Pixel coordinate grounding data:
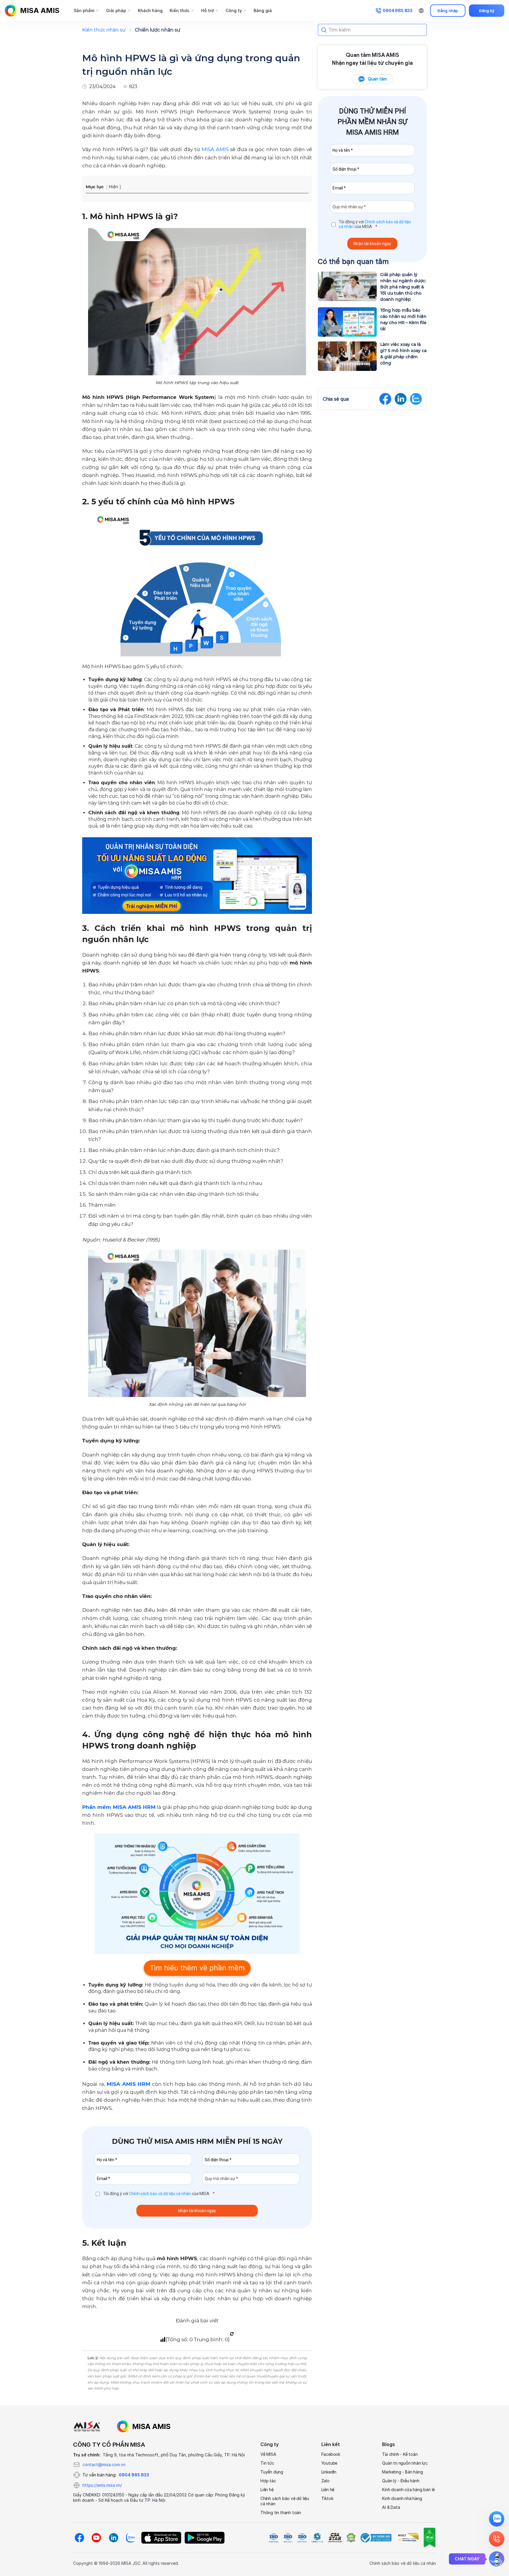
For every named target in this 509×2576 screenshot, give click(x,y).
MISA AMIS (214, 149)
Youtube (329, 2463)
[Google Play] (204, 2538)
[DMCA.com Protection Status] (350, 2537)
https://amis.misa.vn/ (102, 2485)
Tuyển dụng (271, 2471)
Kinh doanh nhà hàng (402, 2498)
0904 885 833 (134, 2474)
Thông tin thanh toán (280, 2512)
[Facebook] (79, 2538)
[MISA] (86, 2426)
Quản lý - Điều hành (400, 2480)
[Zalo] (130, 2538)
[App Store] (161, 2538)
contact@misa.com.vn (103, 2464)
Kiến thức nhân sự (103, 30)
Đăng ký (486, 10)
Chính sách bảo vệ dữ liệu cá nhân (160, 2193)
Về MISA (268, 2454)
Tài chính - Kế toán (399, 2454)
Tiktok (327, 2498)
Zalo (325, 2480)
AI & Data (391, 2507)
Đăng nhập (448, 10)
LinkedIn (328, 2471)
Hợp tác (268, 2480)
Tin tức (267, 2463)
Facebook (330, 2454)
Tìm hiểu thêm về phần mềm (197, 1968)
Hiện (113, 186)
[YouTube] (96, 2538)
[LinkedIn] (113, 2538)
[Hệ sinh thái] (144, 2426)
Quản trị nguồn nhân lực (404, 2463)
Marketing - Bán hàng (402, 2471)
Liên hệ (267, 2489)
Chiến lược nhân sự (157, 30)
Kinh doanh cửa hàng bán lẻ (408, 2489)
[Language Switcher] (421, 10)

## Assignment
Give again exactly, and only, the lines above starting at the one with "[Facebook] (79, 2538)" and ending at the one with "Kinh doanh cửa hàng bán lẻ (408, 2489)".

## Solved exercise
[Facebook] (79, 2538)
[MISA] (86, 2426)
Quản lý - Điều hành (400, 2480)
[Zalo] (130, 2538)
[App Store] (161, 2538)
contact@misa.com.vn (103, 2464)
Kiến thức nhân sự (103, 30)
Đăng ký (486, 10)
Chính sách bảo vệ dữ liệu cá nhân (160, 2193)
Về MISA (268, 2454)
Tài chính - Kế toán (399, 2454)
Tiktok (327, 2498)
Zalo (325, 2480)
AI & Data (391, 2507)
Đăng nhập (448, 10)
LinkedIn (328, 2471)
Hợp tác (268, 2480)
Tin tức (267, 2463)
Facebook (330, 2454)
Tìm hiểu thêm về phần mềm (197, 1968)
Hiện (113, 186)
[YouTube] (96, 2538)
[LinkedIn] (113, 2538)
[Hệ sinh thái] (144, 2426)
Quản trị nguồn nhân lực (404, 2463)
Marketing - Bán hàng (402, 2471)
Liên hệ (267, 2489)
Chiến lược nhân sự (157, 30)
Kinh doanh cửa hàng bán lẻ (408, 2489)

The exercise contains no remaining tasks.